#### RECORD EXCERPTS:
►
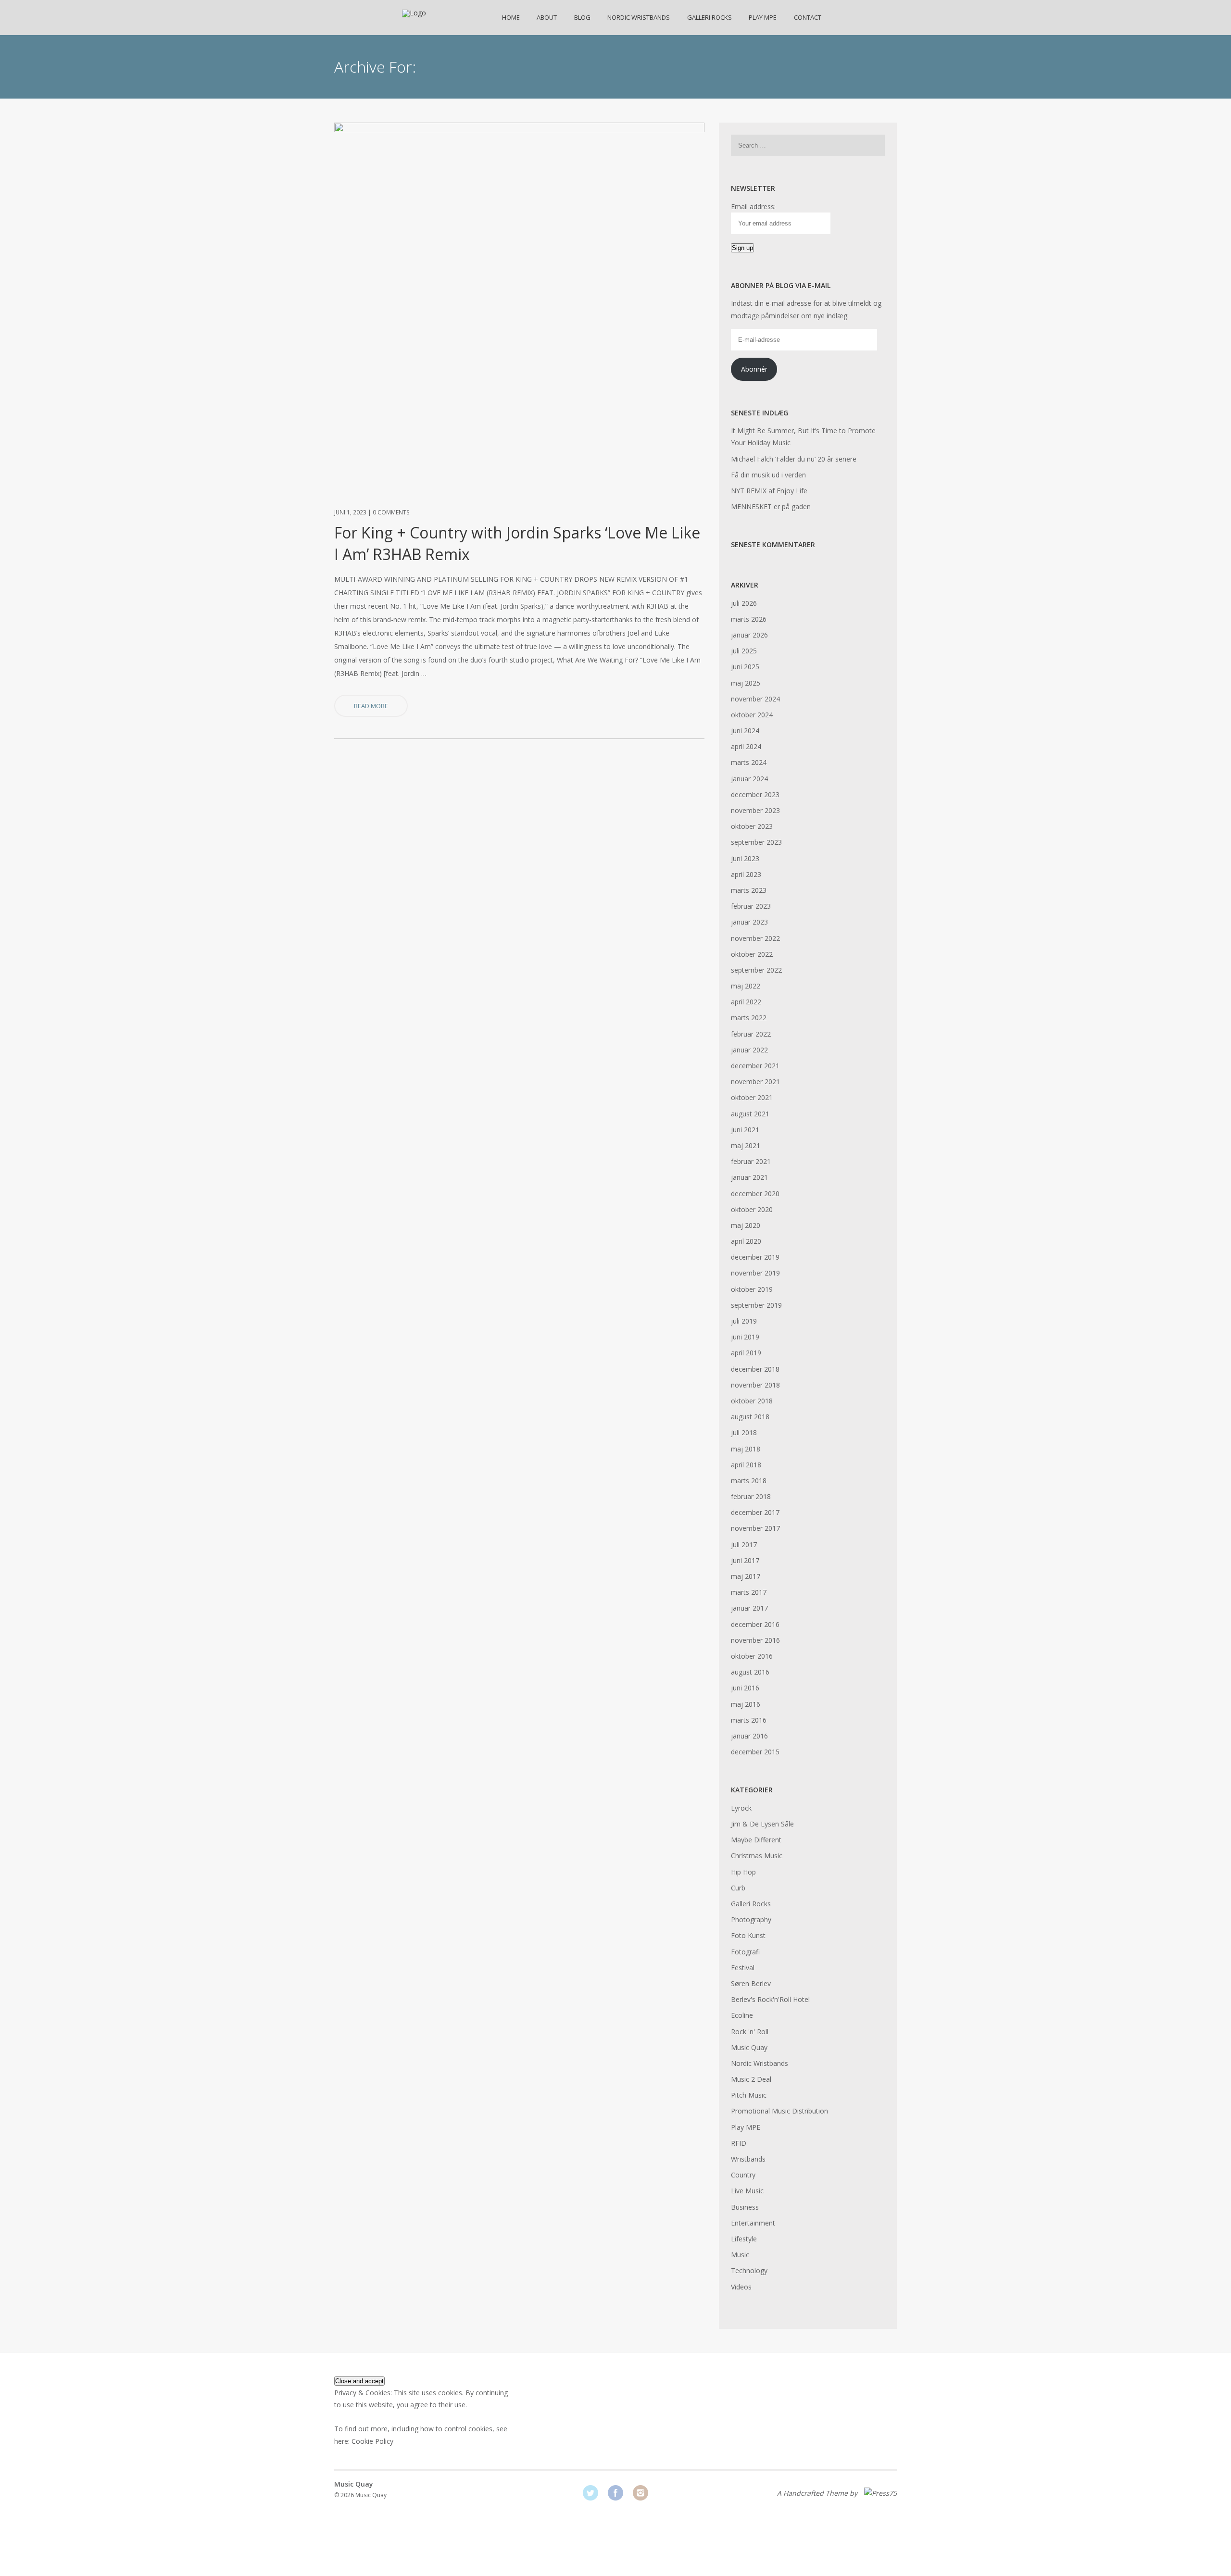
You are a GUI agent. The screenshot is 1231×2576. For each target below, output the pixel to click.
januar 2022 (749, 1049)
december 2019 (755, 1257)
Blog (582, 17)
◄
►
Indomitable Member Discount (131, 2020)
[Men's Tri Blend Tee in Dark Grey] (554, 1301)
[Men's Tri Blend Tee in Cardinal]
◄
#### DIRECTIONS FOR THIS TASK:
From the data above, output exactly the lines between the one containing "You are a GUI" and the one containing "Blog (582, 17)", counting both of them.

#### SOLVED PROBLEM:
You are a GUI agent. The screenshot is 1231×2576. For each target below, output the pixel to click.
januar 2022 (749, 1049)
december 2019 (755, 1257)
Blog (582, 17)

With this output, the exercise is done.